PM Modi in Brazil for BRICS Summit, Trump tariffs likely in group's focus | What's on agenda

ByShivam Pratap Singh
Updated on: Jul 06, 2025 08:26 AM IST

Chinese President Xi Jinping and Russian leader Vladimir Putin will not attend the BRICS meeting this year.

Prime Minister Narendra Modi arrived in Brazil on Sunday (Saturday evening local time) for the BRICS Summit 2025 in Rio de Janeiro after wrapping his Ghana and Trinidad and Tobago visits.

Prime Minister Narendra has a packed agenda for the BRICS Summit 2025 in Brazil's Rio de Janeiro.(AFP)
Prime Minister Narendra has a packed agenda for the BRICS Summit 2025 in Brazil's Rio de Janeiro.(AFP)

This is the fourth leg of PM Modi’s five-nation tour, which began on July 2. Modi then landed in Argentina for the first visit by an Indian Prime Minister in over five decades. Now he is in Brazil, from where he will head to Namibia to cap off his longest diplomatic tour yet.

The BRICS summit will be held without the presence of the two big bloc leaders. Chinese President Xi Jinping and Russian leader Vladimir Putin will not attend the meeting this year. However, the annual summit has a packed agenda.

PM Narendra Modi in Brazil: India’s BRICS agenda

PM Narendra Modi’s first priority is that the BRICS bloc of nations calls out terrorism in clear terms. The BRICS declaration in Rio de Janeiro is expected to condemn the Pahalgam terror attack, which took 26 lives, mostly of tourists, in the Jammu and Kashmir resort town of Pahalgam on April 22.

India launched Operation Sindoor on May 7 in response to the attack, targeting terror infrastructure in PoJK and Pakistan.

Apart from that, the BRICS summit is expected to adopt a framework for climate finance, collaboration on artificial intelligence, and a new health initiative aimed at reducing disparities.

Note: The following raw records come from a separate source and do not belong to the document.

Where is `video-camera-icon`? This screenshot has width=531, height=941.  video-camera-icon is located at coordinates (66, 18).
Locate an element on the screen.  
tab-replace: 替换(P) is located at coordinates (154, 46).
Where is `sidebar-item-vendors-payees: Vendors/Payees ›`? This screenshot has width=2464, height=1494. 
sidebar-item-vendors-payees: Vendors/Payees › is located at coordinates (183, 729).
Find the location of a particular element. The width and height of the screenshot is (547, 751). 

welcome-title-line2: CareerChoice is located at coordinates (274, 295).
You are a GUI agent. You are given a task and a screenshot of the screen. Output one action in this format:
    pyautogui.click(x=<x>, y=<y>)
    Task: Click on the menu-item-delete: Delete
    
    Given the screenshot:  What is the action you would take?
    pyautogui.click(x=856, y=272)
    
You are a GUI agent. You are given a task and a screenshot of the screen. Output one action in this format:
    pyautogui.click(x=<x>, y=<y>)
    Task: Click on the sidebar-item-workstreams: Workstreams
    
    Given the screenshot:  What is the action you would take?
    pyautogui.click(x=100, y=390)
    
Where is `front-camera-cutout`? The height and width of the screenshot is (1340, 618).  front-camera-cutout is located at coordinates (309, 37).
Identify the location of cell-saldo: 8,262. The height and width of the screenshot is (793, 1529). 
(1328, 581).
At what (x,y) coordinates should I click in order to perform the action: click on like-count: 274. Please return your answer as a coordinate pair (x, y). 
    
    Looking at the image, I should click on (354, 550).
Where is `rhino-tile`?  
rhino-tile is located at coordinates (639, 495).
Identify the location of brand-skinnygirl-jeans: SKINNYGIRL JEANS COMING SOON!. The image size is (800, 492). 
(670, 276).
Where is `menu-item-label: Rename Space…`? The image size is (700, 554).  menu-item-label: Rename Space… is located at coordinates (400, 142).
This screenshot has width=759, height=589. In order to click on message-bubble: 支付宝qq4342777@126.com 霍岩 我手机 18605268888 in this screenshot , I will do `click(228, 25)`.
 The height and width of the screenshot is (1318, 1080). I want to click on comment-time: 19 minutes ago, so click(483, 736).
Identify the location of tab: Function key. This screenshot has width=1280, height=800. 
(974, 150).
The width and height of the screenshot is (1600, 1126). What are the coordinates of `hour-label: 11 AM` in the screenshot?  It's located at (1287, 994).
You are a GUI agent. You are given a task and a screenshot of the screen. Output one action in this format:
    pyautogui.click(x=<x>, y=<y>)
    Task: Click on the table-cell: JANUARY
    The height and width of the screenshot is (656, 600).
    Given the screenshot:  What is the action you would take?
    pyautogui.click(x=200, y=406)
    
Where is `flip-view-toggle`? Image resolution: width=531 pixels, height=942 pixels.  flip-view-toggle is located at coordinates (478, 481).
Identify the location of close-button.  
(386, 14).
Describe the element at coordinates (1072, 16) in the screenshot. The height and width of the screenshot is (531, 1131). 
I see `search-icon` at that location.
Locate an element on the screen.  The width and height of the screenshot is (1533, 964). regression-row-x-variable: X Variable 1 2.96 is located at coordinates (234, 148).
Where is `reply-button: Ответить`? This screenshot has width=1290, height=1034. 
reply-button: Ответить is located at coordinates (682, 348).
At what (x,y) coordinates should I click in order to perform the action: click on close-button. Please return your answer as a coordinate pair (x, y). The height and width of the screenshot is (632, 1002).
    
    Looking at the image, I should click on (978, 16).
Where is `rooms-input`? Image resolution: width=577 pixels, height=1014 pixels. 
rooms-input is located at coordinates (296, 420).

India is also pushing for trade settlement in national currencies, which would reduce the global South’s dependence on the US dollar.

BRICS on Trump tariffs

BRICS leaders’ meeting in Rio de Janeiro on Sunday is also expected to decry US President Donald Trump's "indiscriminate" trade tariffs, saying they are illegal and risk hurting the global economy.

Emerging nations, which represent about half the world's population and 40 percent of global economic output, have united over "serious concerns" about US import tariffs, according to a draft summit statement reported by AFP.

The draft summit declaration does not mention the United States or its president by name, but leaders gathering for talks on Sunday and Monday could amend it.

"We voice serious concerns about the rise of unilateral tariff and non-tariff measures which distort trade and are inconsistent with WTO (World Trade Organization) rules," AFP quoted the draft text.

The draft text warned that such measures "threaten to further reduce global trade" and are "affecting the prospects for global economic development."